■ REQUIRED WORK:
All lines with the word "each" are to be found and copied from the listing.

──────────

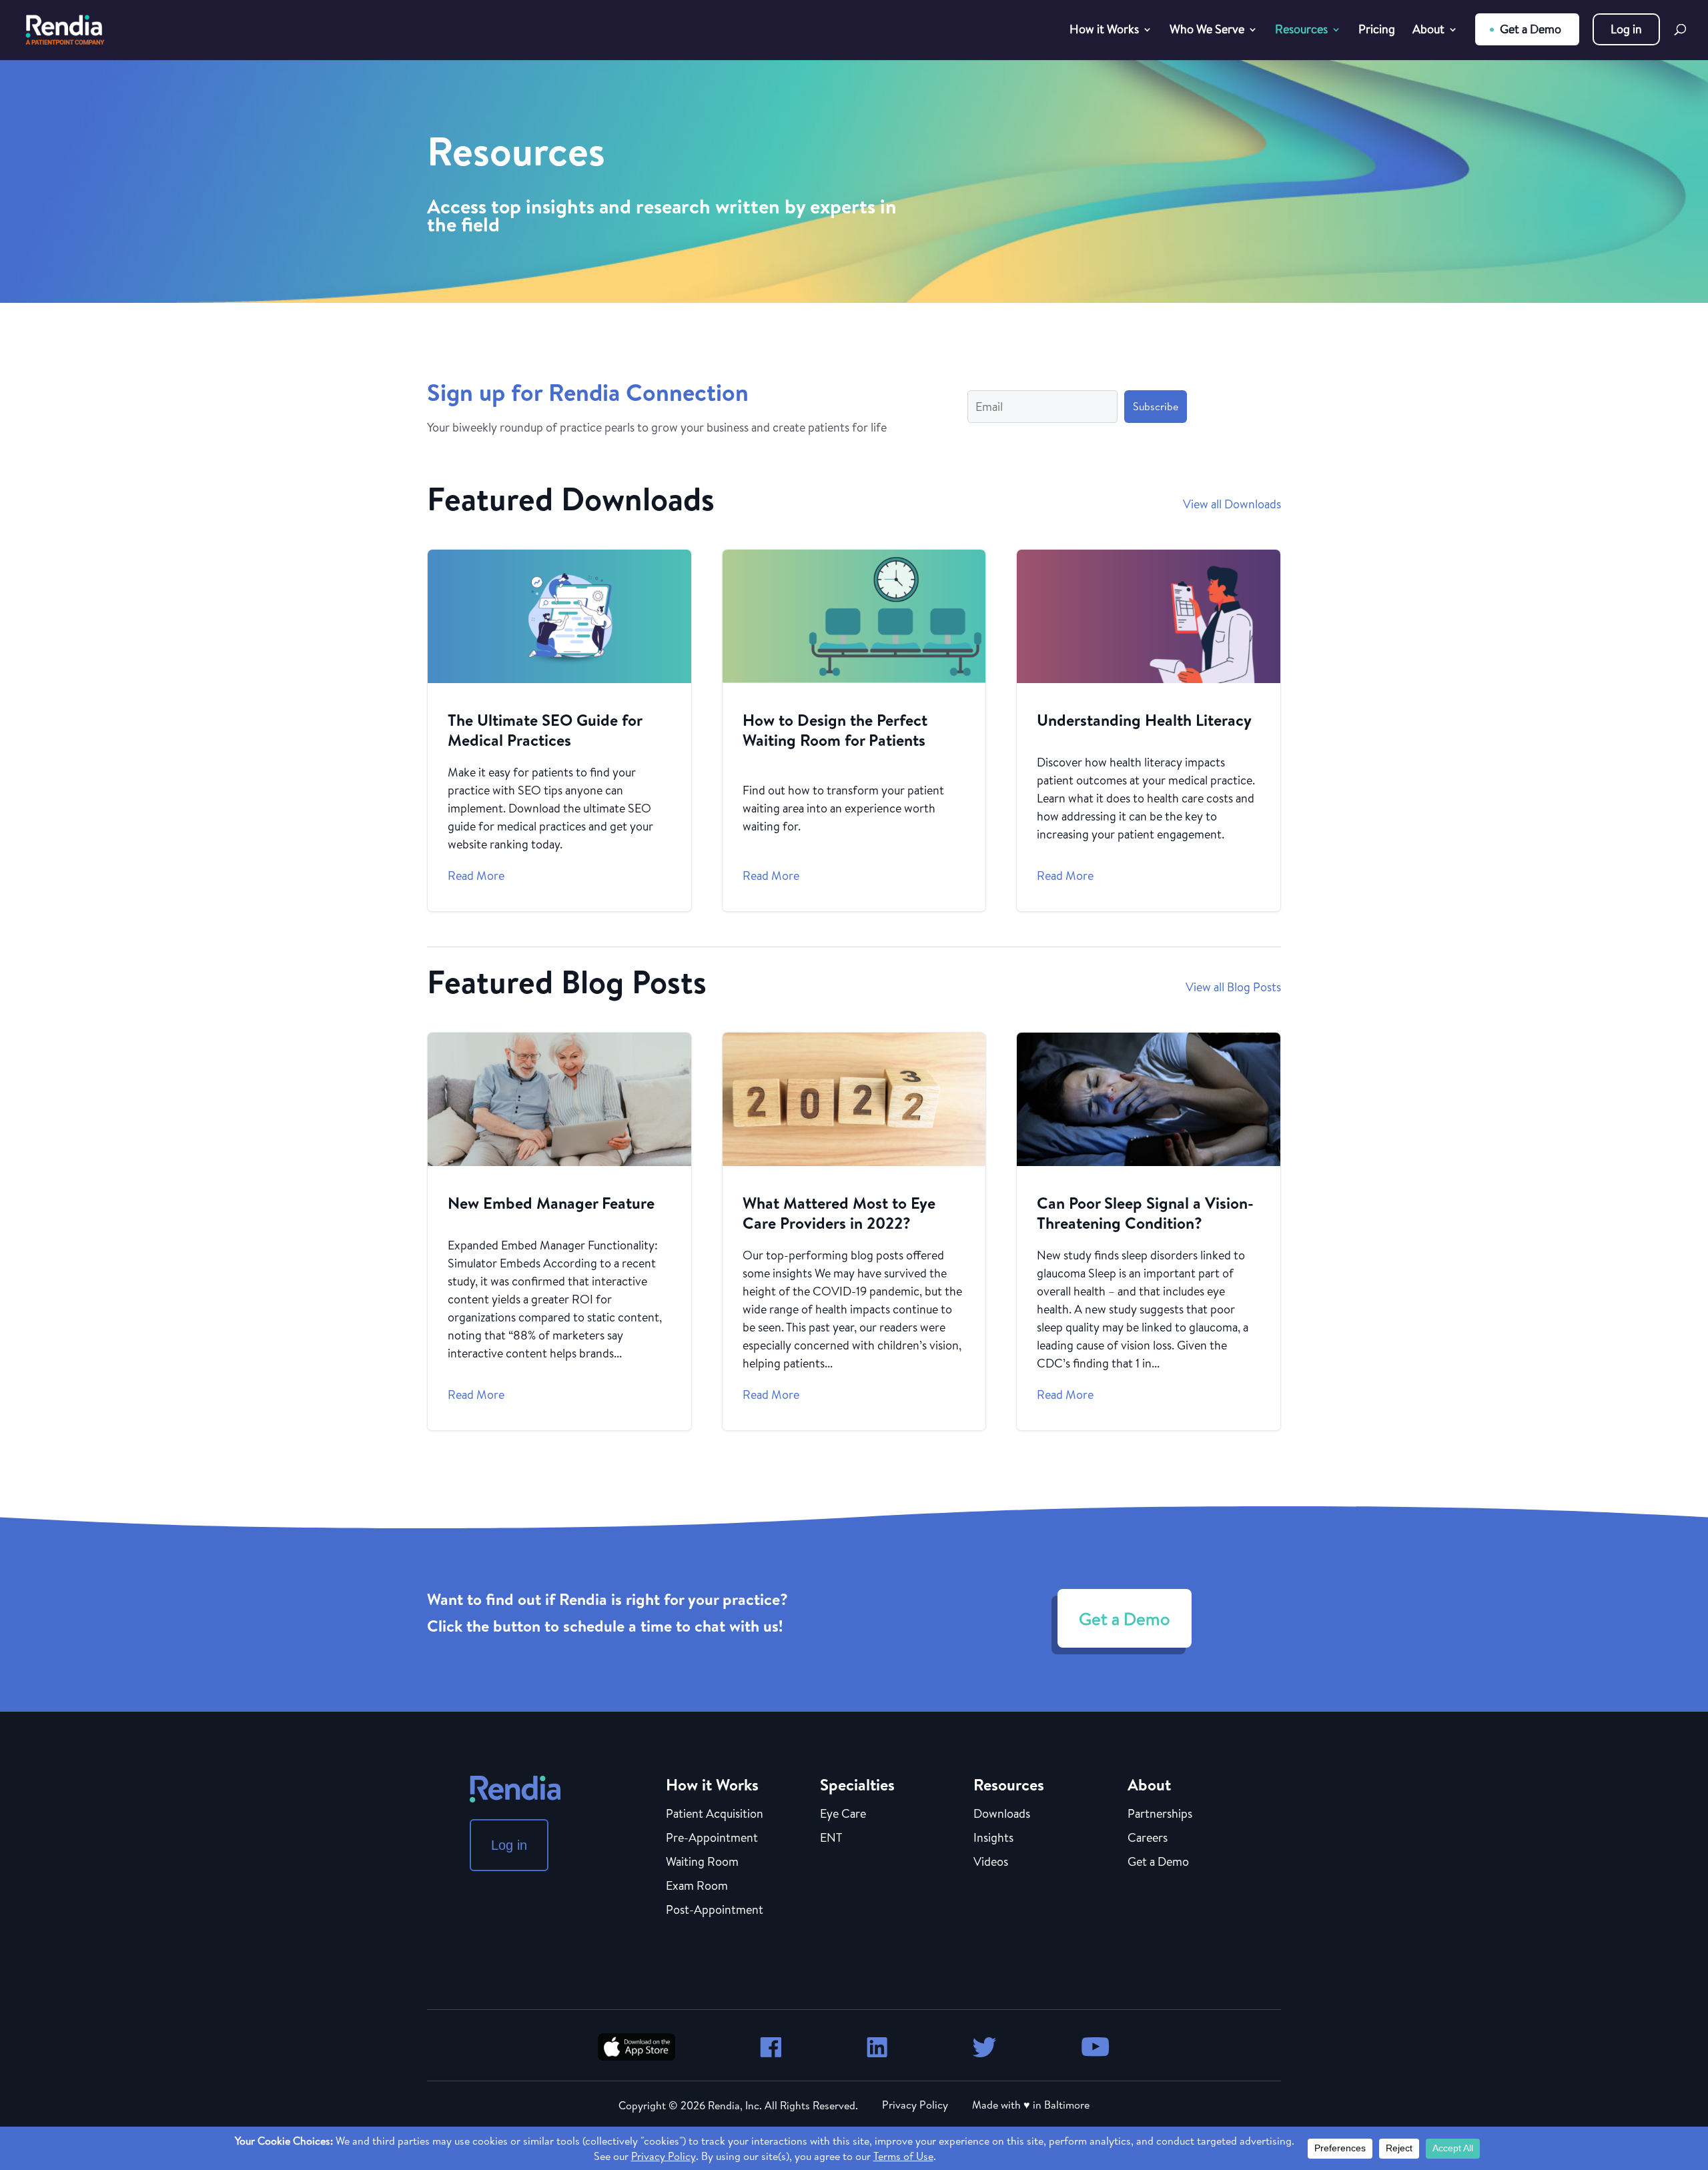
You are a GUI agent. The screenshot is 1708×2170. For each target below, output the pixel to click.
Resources (1301, 31)
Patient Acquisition (714, 1814)
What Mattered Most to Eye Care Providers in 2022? (854, 1231)
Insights (993, 1838)
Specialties (857, 1784)
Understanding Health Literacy (1148, 730)
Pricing (1376, 31)
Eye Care (843, 1814)
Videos (990, 1862)
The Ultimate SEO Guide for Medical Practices (559, 730)
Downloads (1001, 1814)
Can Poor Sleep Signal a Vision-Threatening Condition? (1148, 1231)
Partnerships (1160, 1814)
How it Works (1104, 31)
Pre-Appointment (712, 1838)
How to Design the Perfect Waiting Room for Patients (854, 730)
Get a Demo (1530, 29)
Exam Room (697, 1886)
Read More (476, 875)
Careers (1148, 1838)
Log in (1626, 29)
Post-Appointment (714, 1910)
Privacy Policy (915, 2104)
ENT (831, 1838)
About (1428, 31)
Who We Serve (1207, 31)
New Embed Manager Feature (559, 1231)
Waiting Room (702, 1862)
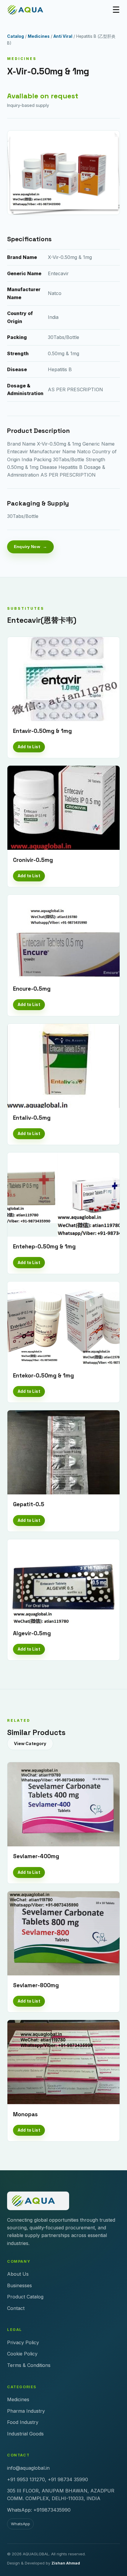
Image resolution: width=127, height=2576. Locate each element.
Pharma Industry (26, 2411)
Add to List (29, 746)
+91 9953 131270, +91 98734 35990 (47, 2479)
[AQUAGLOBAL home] (29, 9)
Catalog (15, 36)
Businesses (19, 2285)
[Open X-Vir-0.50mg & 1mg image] (63, 172)
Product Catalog (25, 2297)
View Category (30, 1743)
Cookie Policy (22, 2354)
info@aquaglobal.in (28, 2468)
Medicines (39, 36)
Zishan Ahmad (65, 2563)
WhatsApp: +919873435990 (39, 2510)
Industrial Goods (25, 2434)
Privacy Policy (23, 2342)
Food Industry (22, 2422)
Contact (16, 2308)
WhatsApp (20, 2523)
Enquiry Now (27, 546)
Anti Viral (62, 36)
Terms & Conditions (29, 2365)
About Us (18, 2274)
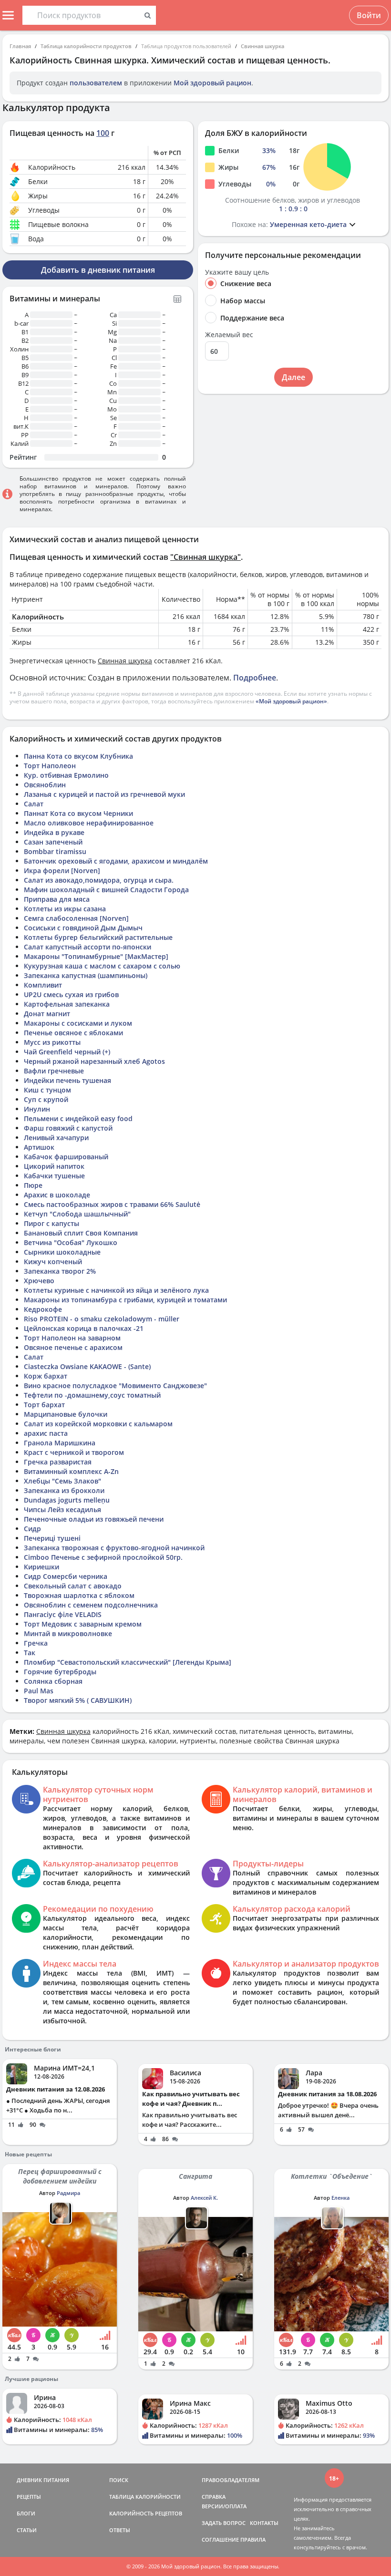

──────────

■ ANSWER TO THIS EXERCISE:
You are a GUI agent. The screenshot is 1708×2170. For each target below, output the pixel to click.
Image resolution: width=127, height=2576. Locate each element.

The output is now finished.